How can you get the most out of it?

So now that you have heard of the benefits of using a surveillance server instead of a DVR, you might want to purchase one yourself. But wait, before you go forth and make that decision, here are some of the best practices you can follow to maximize the benefits.
 
While it is a specialist server for surveillance, it is still a server and the engine of your CCTV system. So it should receive the same level of care you apply to the servers running your business. Ensure that the server is installed in a suitable environment, ideally in a temperature- and humidity-controlled rack. Hughes also recommends installing surge protection or a UPS system.
 
“Maintain the server both on a hardware and software level on a regular basis,” Hughes added. If your server is installed in an environment that can lead to dust build-up in the machine, then the cleaning schedule should be adjusted accordingly. Added to this, in any environment, clear the dust filters regularly.”
 
From a software perspective, to maximize the security and efficiency of the server, you should perform the latest Windows (or other OS) updates at least bi-annually. Update the drivers on the system and update the VMS or Video Analytic application to the newest version. While updates may contain new features, most importantly, they are designed to eliminate any potential bugs in the system and protect from the latest vulnerabilities discovered since the previous version.
 
“On a final note, you can save a lot of time by creating a Windows restore point and exporting the application configuration files on each maintenance visit,” Hughes said. “And most importantly, don’t forget to change any default passwords.”

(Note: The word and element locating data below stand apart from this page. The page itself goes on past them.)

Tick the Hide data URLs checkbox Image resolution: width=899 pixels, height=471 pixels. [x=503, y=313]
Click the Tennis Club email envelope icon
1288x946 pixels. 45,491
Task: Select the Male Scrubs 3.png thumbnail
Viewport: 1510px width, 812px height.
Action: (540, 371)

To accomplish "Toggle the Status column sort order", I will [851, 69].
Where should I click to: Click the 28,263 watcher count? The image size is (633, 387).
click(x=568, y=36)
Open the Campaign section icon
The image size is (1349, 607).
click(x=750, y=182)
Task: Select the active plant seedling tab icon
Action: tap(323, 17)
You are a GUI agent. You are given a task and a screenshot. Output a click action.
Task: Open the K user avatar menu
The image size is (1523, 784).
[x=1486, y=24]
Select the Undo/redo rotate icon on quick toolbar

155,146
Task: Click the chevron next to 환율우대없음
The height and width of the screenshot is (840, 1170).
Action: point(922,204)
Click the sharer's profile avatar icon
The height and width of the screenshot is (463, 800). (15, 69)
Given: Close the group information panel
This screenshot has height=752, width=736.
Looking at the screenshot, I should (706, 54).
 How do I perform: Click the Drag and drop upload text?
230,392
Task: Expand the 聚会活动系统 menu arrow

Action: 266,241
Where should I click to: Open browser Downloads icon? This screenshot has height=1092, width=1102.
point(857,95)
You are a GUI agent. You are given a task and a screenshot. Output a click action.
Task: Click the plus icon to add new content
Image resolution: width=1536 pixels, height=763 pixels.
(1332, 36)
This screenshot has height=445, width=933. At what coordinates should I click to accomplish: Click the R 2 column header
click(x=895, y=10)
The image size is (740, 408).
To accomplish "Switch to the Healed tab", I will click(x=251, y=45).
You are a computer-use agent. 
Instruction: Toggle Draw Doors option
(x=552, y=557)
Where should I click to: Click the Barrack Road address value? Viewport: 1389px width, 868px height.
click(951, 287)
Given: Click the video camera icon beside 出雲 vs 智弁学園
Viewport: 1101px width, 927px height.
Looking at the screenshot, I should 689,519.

A customizable alternative

DVRs are an important part of video surveillance systems in many verticals. But surveillance servers can provide customers an opportunity to acquire customized systems that suits their needs best. This becomes relevant, especially for large projects that require many cameras and complex systems. Servers could also help customers easily scale up their infrastructure, enabling easy addition of components at a reasonable cost.
 
Ultimately, the decision would come down to the customers and their integrators. For those who might have already invested in DVRs and are happy with their performance, shifting to surveillance servers may not make sense. But for customers who are about to begin a new project or are interested in upgrading their systems, surveillance servers offer a good alternative.